**Exercise requirements**
#1 Retype everything from "Types of Program &" down to "the public problem." in the program and policy design article, word for word.
#2 According to the program and policy design article, what are the three stages of the policy analysis process?

Program and Policy Design
This article will focus on program and policy design in the United States government. The article will describe and analyze the main types of program and policy design, the program and policy design process, and the rising trend in participatory program and policy design. The relationships between programs and policy design and public problems, public policies, and policy agendas will be introduced. Issues surrounding target populations and program and policy design will be addressed.
Keywords Policy Agendas; Program & Policy Design; Public Policies; Public Problems; Target Populations
Business & Public Policy > Program & Policy Design
Overview
Program and policy design refers to targeting candidate programs and policies to improve certain social conditions. The craft of policy design is an increasingly collaborative process between policymakers and citizens. Program and policy design is part of a three-stage policy analysis process including problem definition, policy design, and policy evaluation. The study of program and policy design cannot be separated from the related acts of problem definition and policy evaluation (Weimer, 1993).
Program and policy design is an act reflecting specific values and interests. Public issues, problems, and favored solutions are socially constructed entities. Program and policy design incorporates policy targets (socially constructed ideas about who will benefit from or be punished by the policy) and policy knowledge (socially constructed interpretations of reality) to solve public problems (Cahn, 1998). Policy makers use social constructions, constituted by values, symbols, images, and beliefs about the characteristics of the group, to determine the policy agenda and the actual design of the policy itself (Schneider & Ingram, 1993).
Ideas for program and policy design come from several sources including backward mapping, lateral borrowing and policy recycling. Backward mapping refers to the process of taking the ultimate targets of policy as the starting point. Lateral borrowing refers to modeling policies based on the policies developed in other jurisdictions facing similar problems. Policy recycling, also referred to as policy tinkering, refers to the idea of seeking better policy designs within the framework of a basic model such as the status quo policy (Weimer, 1993).
The following sections describe and analyze the main types of program and policy design, the program and policy design process, and the rising trend in participatory program and policy design. These sections will serve as the foundation for later discussion of the issues surrounding target populations and program and policy design.
Types of Program & Policy Design
Public administrators, in their capacity as policy makers, manage the public sector's problem solving and change process. Public administrators have the responsibility for designing the policies, processes, structures, and functions of public programs. Public administrators are policy designers who experiment with design in an effort to maximize results. Design refers to rational human action in which activity is aimed at realizing certain prescribed goals defined by a rational designer and for which a set of behaviors and actions are needed to implement them. Program and policy design, undertaken and overseen by public administrators, serves as a framework for solving problems through interactive processes. The effectiveness of program and policy design depends on how successfully the design solved the public problem.
There are four main approaches to program and policy design including crisis design, social design, incremental design, and rational design.
- Crisis design: The crisis approach to program and policy design refers to the effort of public administrators to design programs and policies that promote organizational survival during turbulent times. Organizational crises include increasing social demands, budget deficits, tax cuts, confusing policy directions, declining productivity, client anger, and depressed economy. Public administrators, engaging in crisis design, tend to emphasize rules, regulations, and standard operating procedure.

**Collected data**
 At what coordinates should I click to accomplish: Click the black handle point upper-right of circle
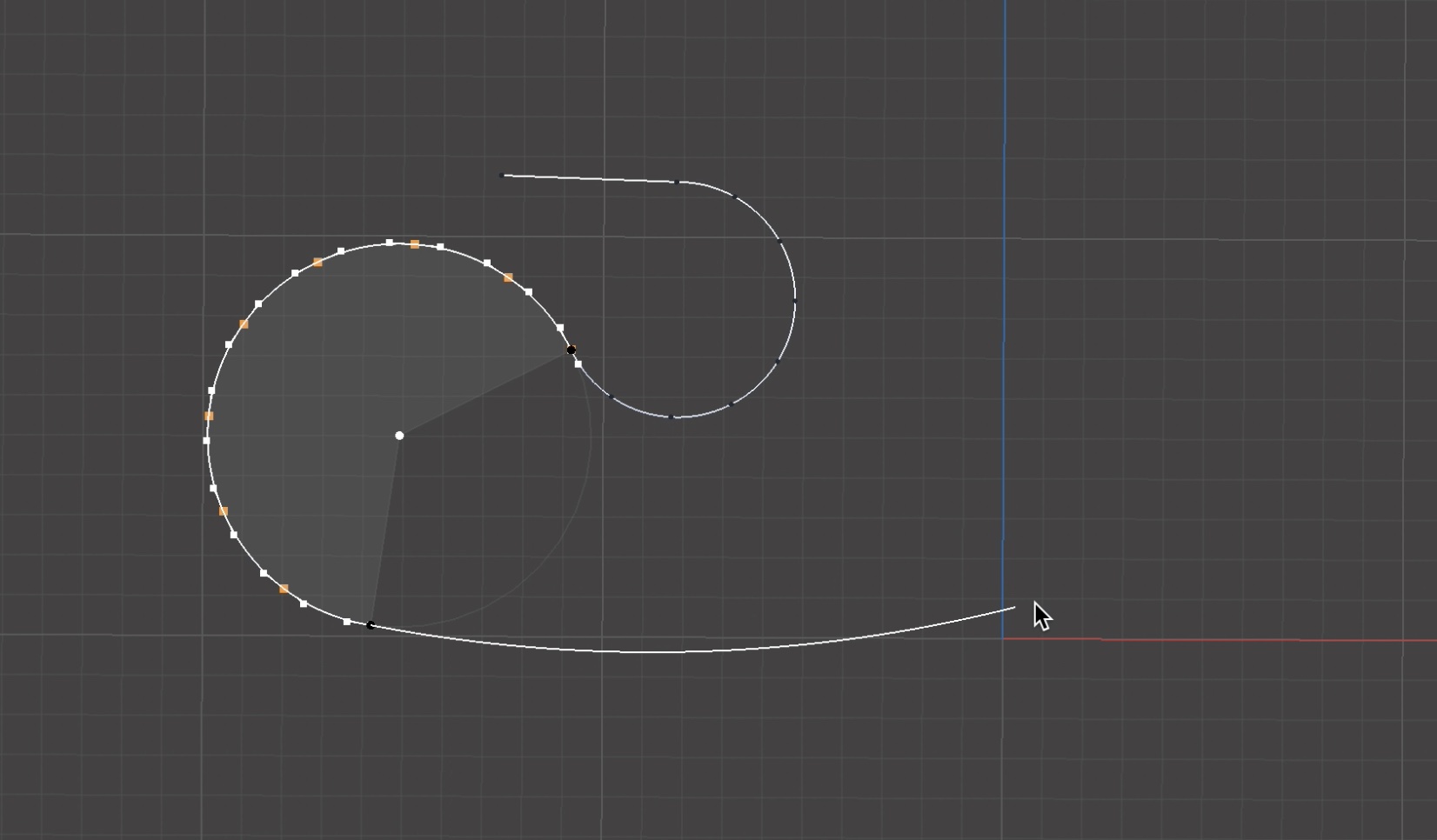click(571, 350)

**Results for the exercise**
#1
Types of Program & Policy Design
Public administrators, in their capacity as policy makers, manage the public sector's problem solving and change process. Public administrators have the responsibility for designing the policies, processes, structures, and functions of public programs. Public administrators are policy designers who experiment with design in an effort to maximize results. Design refers to rational human action in which activity is aimed at realizing certain prescribed goals defined by a rational designer and for which a set of behaviors and actions are needed to implement them. Program and policy design, undertaken and overseen by public administrators, serves as a framework for solving problems through interactive processes. The effectiveness of program and policy design depends on how successfully the design solved the public problem.

#2 Problem definition, policy design, and policy evaluation.